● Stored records
○ ○ ○ ○

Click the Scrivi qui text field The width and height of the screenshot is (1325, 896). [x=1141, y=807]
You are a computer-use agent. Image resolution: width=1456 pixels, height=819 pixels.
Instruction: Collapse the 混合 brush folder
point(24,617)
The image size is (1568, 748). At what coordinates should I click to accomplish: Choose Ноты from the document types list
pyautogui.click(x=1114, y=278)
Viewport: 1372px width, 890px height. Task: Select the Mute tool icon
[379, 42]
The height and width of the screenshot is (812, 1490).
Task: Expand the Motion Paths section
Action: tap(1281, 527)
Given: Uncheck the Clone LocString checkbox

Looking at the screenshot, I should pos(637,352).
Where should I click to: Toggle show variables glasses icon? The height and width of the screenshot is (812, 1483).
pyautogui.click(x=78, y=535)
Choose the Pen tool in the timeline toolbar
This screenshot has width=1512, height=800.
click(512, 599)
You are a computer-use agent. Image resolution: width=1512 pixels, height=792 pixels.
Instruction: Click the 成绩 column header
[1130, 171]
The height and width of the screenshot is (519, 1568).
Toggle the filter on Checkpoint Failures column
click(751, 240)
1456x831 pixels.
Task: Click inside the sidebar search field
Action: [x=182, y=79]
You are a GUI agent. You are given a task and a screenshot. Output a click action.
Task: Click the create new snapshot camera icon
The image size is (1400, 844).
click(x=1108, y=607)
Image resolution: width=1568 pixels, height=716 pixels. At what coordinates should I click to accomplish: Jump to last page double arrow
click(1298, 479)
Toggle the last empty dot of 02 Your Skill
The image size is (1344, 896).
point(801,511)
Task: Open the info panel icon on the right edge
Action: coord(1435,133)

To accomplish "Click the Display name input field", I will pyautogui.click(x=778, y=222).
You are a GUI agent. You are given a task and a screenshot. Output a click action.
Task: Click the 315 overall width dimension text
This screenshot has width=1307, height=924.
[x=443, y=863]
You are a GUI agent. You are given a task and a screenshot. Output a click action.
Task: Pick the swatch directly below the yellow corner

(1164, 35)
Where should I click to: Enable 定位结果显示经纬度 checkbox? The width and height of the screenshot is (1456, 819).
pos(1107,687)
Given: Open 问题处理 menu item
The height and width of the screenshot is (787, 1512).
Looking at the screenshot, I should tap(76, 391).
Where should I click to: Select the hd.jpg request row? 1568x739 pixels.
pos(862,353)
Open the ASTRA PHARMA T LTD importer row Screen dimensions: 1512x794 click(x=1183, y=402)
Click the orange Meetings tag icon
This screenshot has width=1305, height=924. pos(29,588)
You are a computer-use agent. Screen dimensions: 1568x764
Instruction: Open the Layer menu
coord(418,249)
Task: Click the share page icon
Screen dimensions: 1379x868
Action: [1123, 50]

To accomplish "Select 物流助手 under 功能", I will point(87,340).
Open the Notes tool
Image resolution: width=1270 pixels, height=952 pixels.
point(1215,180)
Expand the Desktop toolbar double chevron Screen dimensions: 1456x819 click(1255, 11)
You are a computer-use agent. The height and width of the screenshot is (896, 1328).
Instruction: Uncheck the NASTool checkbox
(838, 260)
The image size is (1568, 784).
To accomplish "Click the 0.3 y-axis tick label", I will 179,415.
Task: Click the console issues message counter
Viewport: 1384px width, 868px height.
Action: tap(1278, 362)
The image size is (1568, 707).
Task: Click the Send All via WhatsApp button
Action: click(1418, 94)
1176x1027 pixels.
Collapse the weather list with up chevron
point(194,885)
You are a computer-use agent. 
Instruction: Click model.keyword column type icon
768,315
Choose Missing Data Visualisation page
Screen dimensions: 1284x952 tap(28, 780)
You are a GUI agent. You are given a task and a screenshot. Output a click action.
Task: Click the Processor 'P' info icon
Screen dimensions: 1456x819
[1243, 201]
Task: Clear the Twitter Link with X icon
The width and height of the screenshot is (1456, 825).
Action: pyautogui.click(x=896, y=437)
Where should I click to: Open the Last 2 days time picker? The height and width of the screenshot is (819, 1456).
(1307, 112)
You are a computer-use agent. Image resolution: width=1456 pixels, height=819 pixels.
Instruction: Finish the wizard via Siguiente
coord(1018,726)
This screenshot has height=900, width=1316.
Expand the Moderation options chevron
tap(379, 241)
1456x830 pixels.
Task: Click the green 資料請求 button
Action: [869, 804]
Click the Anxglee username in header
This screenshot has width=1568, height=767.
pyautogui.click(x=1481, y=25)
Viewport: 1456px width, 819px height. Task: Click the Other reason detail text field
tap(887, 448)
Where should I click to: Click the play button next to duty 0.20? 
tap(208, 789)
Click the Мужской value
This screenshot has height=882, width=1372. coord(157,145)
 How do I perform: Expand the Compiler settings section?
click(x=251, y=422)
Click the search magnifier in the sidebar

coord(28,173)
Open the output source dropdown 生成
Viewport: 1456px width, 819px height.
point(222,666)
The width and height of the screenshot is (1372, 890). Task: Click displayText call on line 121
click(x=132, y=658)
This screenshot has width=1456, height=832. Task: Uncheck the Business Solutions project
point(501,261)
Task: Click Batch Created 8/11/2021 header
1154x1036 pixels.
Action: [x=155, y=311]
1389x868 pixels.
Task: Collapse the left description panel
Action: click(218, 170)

○ ○ ○ ○

● Work order
Starting at the line with "Viewport: 1456px width, 819px height. Task: Click", copy each line through the end of the data, both ends included, and give nothing else.

● Worked solution
Viewport: 1456px width, 819px height. Task: Click the Other reason detail text field
tap(887, 448)
Where should I click to: Click the play button next to duty 0.20? 
tap(208, 789)
Click the Мужской value
This screenshot has height=882, width=1372. coord(157,145)
 How do I perform: Expand the Compiler settings section?
click(x=251, y=422)
Click the search magnifier in the sidebar

coord(28,173)
Open the output source dropdown 生成
Viewport: 1456px width, 819px height.
point(222,666)
The width and height of the screenshot is (1372, 890). Task: Click displayText call on line 121
click(x=132, y=658)
This screenshot has width=1456, height=832. Task: Uncheck the Business Solutions project
point(501,261)
Task: Click Batch Created 8/11/2021 header
1154x1036 pixels.
Action: [x=155, y=311]
1389x868 pixels.
Task: Collapse the left description panel
Action: click(218, 170)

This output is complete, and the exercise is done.